I would like to announce that this blog will be returning to articles rather than reviews, and in longer essay form. These essays are tentatively about trash movies and will feature a lot more photo-analysis of scenes and images in addition to lengthy text. This will give the blog a bit more of a thematic focus as my interests are centered around the low arts of exploitation.

I know, who doesn't devote their movie blog to sex and horror already? Armond White is entirely accurate in his damnation of the Internet's influence on thoughtful film criticism, and Ivan Brunetti predicted in a cartoon that popular culture will devolve our intelligentsia into an atrophied, degenerate circle teaches courses on "TV's wacky neighbors as reflections on mores of a shifting zeitgest." Patton Oswalt recently wrote an important article for Wired lamenting among things the current crop of nerds weakened by easy access to their obscure tastes.

Trash movie criticism has come a long way since Joe Bob Briggs, Carol J. Clover and The Psychotronic Guide. On some level it's not as vital to devote serious thought to the sci-fi/horror/fantasy genres, especially when they've seeped into the mainstream. However, the mainstream does not know what to do with them. The exploitation era of movies which ended in my estimation around the mid 1990s was one of purer entertainment - raw, visceral, independent - and still has the most to offer movie lovers. The continuing discovery of forgotten cult treasures like Hausu and Joysticks are as valuable to us as Greek antiquity was to the Romans.

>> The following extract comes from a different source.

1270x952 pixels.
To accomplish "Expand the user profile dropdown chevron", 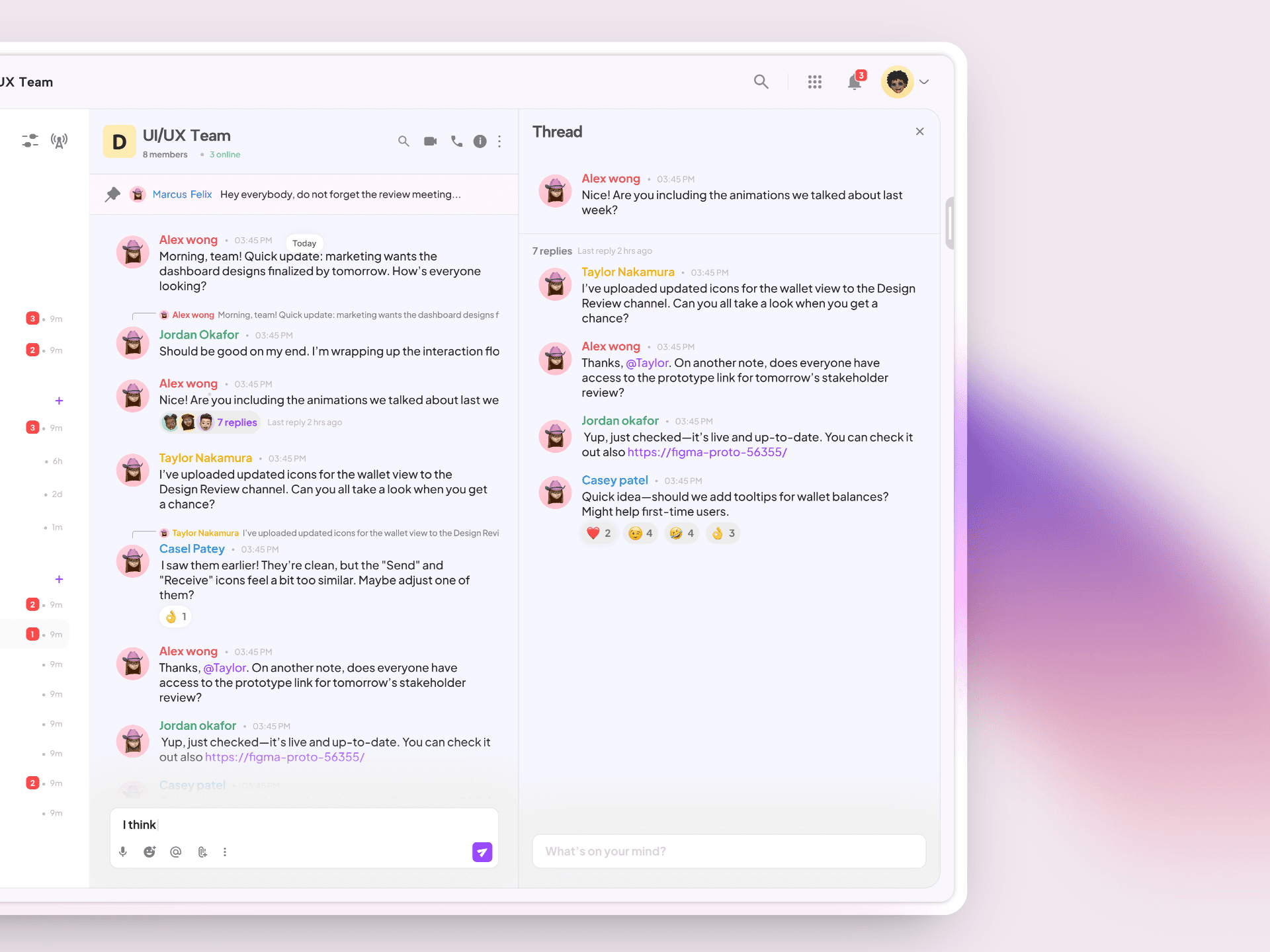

There are two kinds of online writing about movies. Pea-brained fan gibberish, as Armond White put it - or earnest, informed criticism and appraisal from a precious few websites like Slant Magazine and bloggers like my colleagues Andrew and JR with whom I am very proud to associate in film appreciation. I'll veer to the latter company and at least keep my own myopic fascination with fun junk literately articulated.

Thanks to subscribers and regulars for tuning in.

- Chip Butty

1 comment:

JR said...

Cheers, Chip! Glowing at your vote of confidence and hold a similar regard for your work here.

Singular (and quality, and irony-free) critique is a difficult thing. Hopefully we are off in the right direction... although maybe aligning with Armond White isn't the wisest decision. (Teasing, although for the record, I'm ambivalent - he's got some principles on the right track, but man's got no self-control!)

Anyway, keep it up, however that turns out. Off-the-cuff maybe so, but Black Swan and The Expendables deserved some scathe.